Texte à lire ▸
Ce weekend, nous avons playtesté trois jeux, Romaric et moi.
La partie qui a retenu notre attention était celle de Prosopopée, petite explication :
Ce jeu est un pari pour moi de parvenir à obtenir un résultat en JDR proche de Mushishi, l'animé japonais (pas de faire un JDR sur Mushishi).
La particularité de cet animé est l'aspect contemplatif, centré sur la beauté du monde, sur l'exploration de certains principes qui le régissent, sur une quête d'harmonie et sur la rareté des conflits au sens dramaturgique.
Ginko, le protagoniste est une sorte de médecin qui soigne les maux étranges provoqués par une promiscuité entre les humains et les Mushis (sortes d'êtres invisibles aux facultés et propriétés diverses). Généralement, Ginko cherche à résoudre les problèmes en rétablissant une certaine harmonie entre les deux formes de vie.
Comment faire un truc pareil en JDR ?
***
Dans Prosopopée, les personnages possèdent une particularité physique qui leur fait office de nom (on ne donne jamais de noms propres dans ce jeu) :
Je jouais "celle dont les yeux ruissèlent en permanence"
Romaric jouait "celui à qui parlent les livres"
Nous n'étions que deux, il n'y a pas de MJ, tous les joueurs ont le même statut autour de la table, ce qui implique plusieurs choses que nous verrons plus tard...
Le monde est décrit comme suit : Une cité humaine centrale est entourée de zone sauvage, forestière au cœur de laquelle se dressent quelques villages. L'époque pourrait s'apparenter à l'antiquité (mais cela me semble dénué d'importance, je pense qu'un grand flou sur ce point sera plus intéressant, à vérifier).

Données fournies ▸
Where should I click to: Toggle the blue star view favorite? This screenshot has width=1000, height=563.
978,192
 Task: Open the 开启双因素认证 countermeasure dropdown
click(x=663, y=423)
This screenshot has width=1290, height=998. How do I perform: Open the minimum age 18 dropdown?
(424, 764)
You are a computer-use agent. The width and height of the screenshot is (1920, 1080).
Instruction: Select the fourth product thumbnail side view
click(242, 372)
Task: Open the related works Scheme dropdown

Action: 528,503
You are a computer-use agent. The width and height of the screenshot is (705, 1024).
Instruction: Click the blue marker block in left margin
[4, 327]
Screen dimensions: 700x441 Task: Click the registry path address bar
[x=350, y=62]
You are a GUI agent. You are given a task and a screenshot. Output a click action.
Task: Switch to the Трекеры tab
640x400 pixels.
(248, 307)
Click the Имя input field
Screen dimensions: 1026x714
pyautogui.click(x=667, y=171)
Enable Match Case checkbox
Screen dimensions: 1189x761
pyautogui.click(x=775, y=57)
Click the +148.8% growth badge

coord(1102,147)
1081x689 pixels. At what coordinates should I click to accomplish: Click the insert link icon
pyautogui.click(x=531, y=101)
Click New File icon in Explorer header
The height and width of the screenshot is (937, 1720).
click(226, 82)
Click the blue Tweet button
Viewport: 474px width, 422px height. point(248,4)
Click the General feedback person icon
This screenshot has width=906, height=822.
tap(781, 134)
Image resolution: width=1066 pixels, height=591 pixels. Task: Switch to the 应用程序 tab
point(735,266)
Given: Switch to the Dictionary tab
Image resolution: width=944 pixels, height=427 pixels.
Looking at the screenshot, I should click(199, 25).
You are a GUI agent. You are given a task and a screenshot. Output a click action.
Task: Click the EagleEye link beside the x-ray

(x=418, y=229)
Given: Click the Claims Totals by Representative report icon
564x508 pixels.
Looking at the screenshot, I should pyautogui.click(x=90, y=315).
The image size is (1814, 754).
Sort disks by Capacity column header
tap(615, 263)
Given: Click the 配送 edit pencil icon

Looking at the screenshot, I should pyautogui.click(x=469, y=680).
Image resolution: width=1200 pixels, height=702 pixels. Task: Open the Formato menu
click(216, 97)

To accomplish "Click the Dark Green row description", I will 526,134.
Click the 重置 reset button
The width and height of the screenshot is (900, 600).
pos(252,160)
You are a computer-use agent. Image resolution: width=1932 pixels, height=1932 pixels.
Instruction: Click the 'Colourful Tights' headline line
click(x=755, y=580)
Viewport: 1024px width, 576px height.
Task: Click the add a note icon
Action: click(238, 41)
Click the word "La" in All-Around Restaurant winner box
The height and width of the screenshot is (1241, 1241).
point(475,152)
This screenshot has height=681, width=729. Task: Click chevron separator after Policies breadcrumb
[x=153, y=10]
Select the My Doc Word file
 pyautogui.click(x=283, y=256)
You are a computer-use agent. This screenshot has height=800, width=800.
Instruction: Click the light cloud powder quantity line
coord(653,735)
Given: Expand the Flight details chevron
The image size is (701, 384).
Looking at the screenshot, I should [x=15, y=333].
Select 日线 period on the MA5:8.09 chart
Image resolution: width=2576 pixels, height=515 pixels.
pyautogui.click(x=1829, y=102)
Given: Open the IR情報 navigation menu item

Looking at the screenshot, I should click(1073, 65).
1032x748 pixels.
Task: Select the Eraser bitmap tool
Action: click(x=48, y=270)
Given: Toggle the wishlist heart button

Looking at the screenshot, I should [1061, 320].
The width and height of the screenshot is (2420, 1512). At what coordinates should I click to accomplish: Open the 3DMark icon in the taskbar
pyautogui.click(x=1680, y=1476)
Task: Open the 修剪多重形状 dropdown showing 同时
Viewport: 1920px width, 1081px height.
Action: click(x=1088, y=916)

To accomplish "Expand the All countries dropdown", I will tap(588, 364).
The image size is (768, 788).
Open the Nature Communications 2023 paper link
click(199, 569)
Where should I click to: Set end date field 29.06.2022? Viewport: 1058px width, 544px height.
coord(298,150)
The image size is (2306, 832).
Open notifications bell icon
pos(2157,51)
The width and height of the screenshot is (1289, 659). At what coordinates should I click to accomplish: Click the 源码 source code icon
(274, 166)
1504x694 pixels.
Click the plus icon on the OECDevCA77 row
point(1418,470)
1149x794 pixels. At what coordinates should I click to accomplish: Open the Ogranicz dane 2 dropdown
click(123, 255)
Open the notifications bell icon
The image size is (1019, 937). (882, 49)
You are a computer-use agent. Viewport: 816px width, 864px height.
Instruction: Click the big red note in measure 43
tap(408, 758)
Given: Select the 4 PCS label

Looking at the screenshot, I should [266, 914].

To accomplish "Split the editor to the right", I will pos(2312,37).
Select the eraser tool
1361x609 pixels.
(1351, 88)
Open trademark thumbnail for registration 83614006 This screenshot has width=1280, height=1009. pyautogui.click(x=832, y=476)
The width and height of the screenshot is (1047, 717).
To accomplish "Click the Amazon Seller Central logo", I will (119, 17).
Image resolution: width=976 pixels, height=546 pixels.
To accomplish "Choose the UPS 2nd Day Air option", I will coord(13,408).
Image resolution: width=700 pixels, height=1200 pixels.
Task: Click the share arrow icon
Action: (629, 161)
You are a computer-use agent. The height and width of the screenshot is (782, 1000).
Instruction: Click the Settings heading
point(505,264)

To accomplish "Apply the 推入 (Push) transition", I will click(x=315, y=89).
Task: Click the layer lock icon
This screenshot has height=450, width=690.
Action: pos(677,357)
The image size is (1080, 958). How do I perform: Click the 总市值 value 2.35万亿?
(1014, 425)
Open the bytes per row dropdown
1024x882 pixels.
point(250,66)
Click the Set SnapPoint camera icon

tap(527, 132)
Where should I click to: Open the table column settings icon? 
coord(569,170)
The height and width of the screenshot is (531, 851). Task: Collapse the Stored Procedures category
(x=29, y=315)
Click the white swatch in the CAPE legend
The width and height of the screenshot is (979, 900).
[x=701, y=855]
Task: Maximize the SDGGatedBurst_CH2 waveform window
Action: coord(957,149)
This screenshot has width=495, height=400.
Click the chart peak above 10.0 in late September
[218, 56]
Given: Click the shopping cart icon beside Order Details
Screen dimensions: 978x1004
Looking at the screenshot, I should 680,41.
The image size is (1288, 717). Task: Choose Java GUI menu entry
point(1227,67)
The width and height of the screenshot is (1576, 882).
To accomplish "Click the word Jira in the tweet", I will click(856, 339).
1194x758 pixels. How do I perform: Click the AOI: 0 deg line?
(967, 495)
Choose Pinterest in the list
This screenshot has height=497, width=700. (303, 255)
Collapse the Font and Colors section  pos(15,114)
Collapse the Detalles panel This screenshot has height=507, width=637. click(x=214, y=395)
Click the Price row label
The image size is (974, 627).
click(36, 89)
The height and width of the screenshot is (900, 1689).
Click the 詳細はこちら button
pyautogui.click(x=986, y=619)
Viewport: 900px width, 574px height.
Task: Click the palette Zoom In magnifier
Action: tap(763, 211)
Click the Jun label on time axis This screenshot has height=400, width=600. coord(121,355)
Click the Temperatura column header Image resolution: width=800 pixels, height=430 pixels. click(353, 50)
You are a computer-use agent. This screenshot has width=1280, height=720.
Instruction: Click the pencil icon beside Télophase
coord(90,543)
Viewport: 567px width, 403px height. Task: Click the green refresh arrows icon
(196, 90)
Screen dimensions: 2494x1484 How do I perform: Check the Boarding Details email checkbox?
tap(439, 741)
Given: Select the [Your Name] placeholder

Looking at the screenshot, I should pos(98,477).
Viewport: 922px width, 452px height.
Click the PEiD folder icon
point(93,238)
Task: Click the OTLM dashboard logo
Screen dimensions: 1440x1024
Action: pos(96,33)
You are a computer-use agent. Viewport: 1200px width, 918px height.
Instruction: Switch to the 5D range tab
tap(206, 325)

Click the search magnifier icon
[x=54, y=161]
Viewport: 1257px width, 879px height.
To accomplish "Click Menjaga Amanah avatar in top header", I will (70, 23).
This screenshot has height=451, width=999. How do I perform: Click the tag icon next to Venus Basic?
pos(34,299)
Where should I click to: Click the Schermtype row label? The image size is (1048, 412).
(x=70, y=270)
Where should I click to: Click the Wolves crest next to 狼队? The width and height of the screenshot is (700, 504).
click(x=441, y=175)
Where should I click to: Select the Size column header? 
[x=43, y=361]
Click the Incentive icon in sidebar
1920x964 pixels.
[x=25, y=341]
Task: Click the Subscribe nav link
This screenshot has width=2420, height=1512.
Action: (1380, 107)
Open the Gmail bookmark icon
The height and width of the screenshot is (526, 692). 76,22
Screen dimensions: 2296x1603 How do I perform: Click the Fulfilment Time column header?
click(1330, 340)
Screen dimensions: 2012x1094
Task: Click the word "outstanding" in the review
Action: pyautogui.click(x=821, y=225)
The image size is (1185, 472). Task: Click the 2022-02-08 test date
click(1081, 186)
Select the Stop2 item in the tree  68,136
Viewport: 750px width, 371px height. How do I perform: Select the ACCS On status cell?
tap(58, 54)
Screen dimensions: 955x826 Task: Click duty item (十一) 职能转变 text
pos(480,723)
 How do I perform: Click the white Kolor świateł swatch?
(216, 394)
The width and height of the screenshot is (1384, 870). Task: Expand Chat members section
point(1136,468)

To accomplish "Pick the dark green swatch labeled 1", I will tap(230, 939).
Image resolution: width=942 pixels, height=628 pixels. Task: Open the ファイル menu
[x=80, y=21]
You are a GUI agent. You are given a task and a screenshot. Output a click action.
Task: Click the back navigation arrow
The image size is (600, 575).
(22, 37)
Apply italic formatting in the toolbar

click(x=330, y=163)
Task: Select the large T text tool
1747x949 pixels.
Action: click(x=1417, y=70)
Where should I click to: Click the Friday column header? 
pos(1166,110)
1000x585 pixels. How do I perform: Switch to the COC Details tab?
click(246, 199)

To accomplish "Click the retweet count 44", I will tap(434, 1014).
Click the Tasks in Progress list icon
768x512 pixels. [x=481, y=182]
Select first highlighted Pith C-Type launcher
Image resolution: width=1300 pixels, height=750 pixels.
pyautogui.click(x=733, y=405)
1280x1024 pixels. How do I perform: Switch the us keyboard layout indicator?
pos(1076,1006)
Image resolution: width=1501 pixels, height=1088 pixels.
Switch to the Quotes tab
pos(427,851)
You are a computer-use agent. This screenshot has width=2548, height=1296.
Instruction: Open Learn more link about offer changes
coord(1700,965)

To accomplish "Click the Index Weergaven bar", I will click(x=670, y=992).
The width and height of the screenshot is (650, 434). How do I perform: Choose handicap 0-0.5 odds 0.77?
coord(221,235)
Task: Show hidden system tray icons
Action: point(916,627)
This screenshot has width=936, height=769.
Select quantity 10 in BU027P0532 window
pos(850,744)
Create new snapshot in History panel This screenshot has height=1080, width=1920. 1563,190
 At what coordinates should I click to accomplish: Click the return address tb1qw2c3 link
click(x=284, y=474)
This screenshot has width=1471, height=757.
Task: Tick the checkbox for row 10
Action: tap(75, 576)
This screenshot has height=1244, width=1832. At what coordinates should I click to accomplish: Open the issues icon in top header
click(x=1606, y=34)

Consigne A ▸ Extrayez toutes les lignes fournies qui contiennent la chaîne « Toggle », en respectant la casse.
Consigne B ▸ Reprenez le compte rendu du playtest de Prosopopée et prolongez-le à partir de sa dernière phrase.

Corrigé A ▸
Where should I click to: Toggle the blue star view favorite? This screenshot has width=1000, height=563.
Given: Toggle the wishlist heart button

Corrigé B ▸
Je vous présente la fiction que l'on a bâtie au cours de ce bref mais passionnant playtest (ouais, je nous envoie des fleurs :D ) :
Celle dont les yeux ruissèlent en permanence découvre un hameau dont les toits des maisons qui le composent sont légèrement bleutés.
Il n'y a personne, hormis un homme : celui à qui parlent les livres.
Elle s'approche de lui et lui demande : "où sont passés les habitants ?"
Il lui répond qu'il ne comprend pas ce qu'elle essaye de lui dire.
Elle observe les maisons autour d'eux et pénètre l'une d'elle, en sortant un manuscrit et une plume. Elle pose de nouveau sa question, mais à l'écrit.
Celui à qui parlent les livres lui répond que si elle écoute, elle se rendra compte que les animaux ont également disparu de la forêt, le silence est intense et envahissant.
Mais Celle dont les yeux ruissèlent en permanence se rend compte que l'intérieur des maisons est rempli de monticules de livres formant le mobilier et bien plus.
Quel est donc ce miracle ?
Les gens et les animaux auraient-ils été transformés en livres ?
Mais par quel phénomène ?
Elle s'approche d'une maison dont la toiture descend suffisamment bas pour se rendre compte que le bleu des toits du hameau vient de feuilles d'arbres qui les recouvrent.
Voilà sans doute la cause de cette étrange malédiction...
Elle s'approche alors d'un vieil arbre ne possédant plus de feuilles et se colle à lui. Elle entre alors en empathie avec lui et découvre une immense tristesse.
Les hommes les coupent pour faire du papier, des livres comprend Celui à qui parlent les livres.
Celle dont les yeux ruissèlent en permanence tente alors d'influencer l'arbre avec une émotion de joie. Les feuilles bleutées quittent alors les toitures pour étoffer les branches du vieil arbre, ce qui rend aux habitants du hameau et aux animaux des environs leur apparence d'origine.
On a arrêté là.
Le principe est que nous alternons la narration avec une large liberté de mise en scène.
Quand on parle, les autres joueurs peuvent vous récompenser de deux façons :
- Soit j'apprécie ce que tu décris et je te donne un dé d'une couleur (A).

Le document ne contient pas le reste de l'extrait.